> [INSTRUCTION]: Could you reproduce all of the data below verbatim, omitting the pictures?

> [DATA FOR PROCESSING]:
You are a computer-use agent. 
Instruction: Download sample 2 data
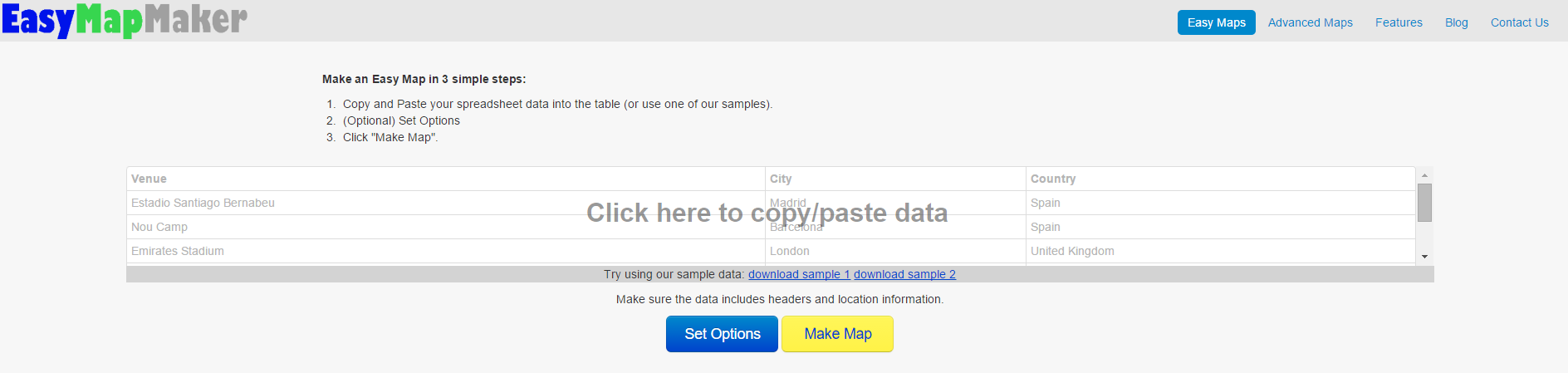click(904, 274)
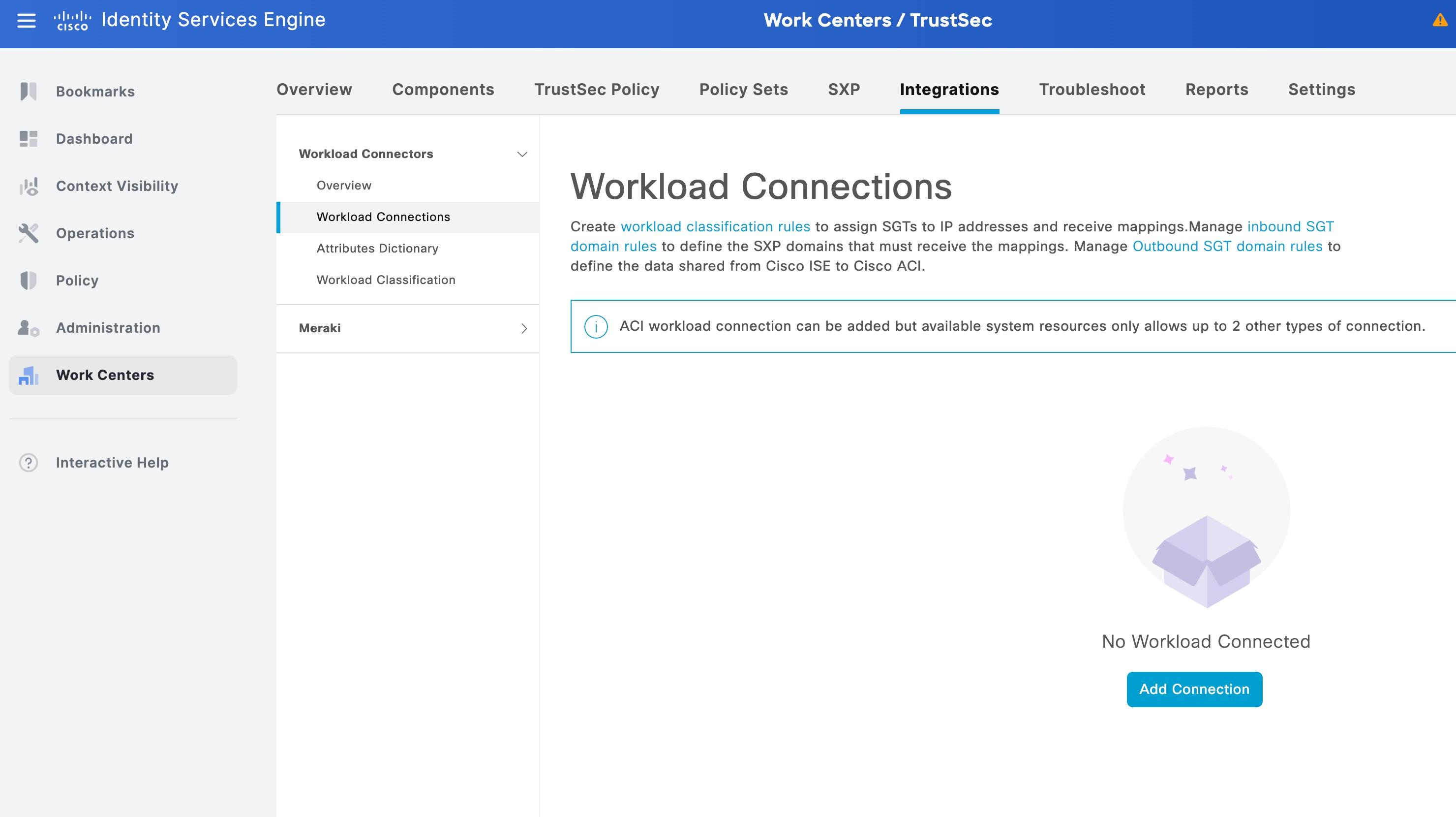Image resolution: width=1456 pixels, height=817 pixels.
Task: Open the Outbound SGT domain rules link
Action: (1227, 247)
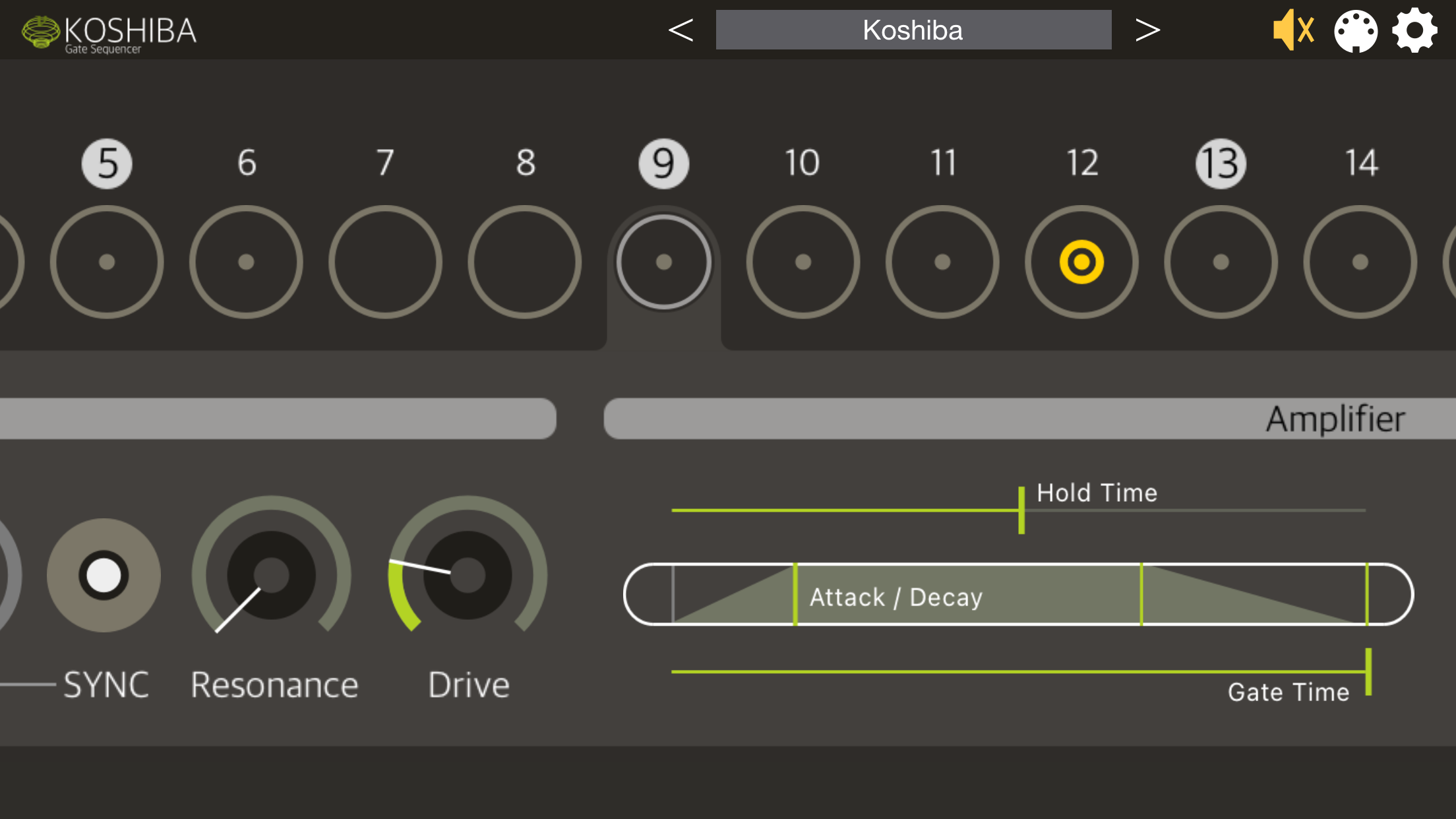Go to previous preset with left arrow

coord(681,30)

> [ANSWER TO THE EXERCISE]:
You are a computer-use agent. 
Instruction: Download sample 2 data
click(904, 274)
Image resolution: width=1456 pixels, height=817 pixels.
Task: Open the Outbound SGT domain rules link
Action: (1227, 247)
Go to previous preset with left arrow

coord(681,30)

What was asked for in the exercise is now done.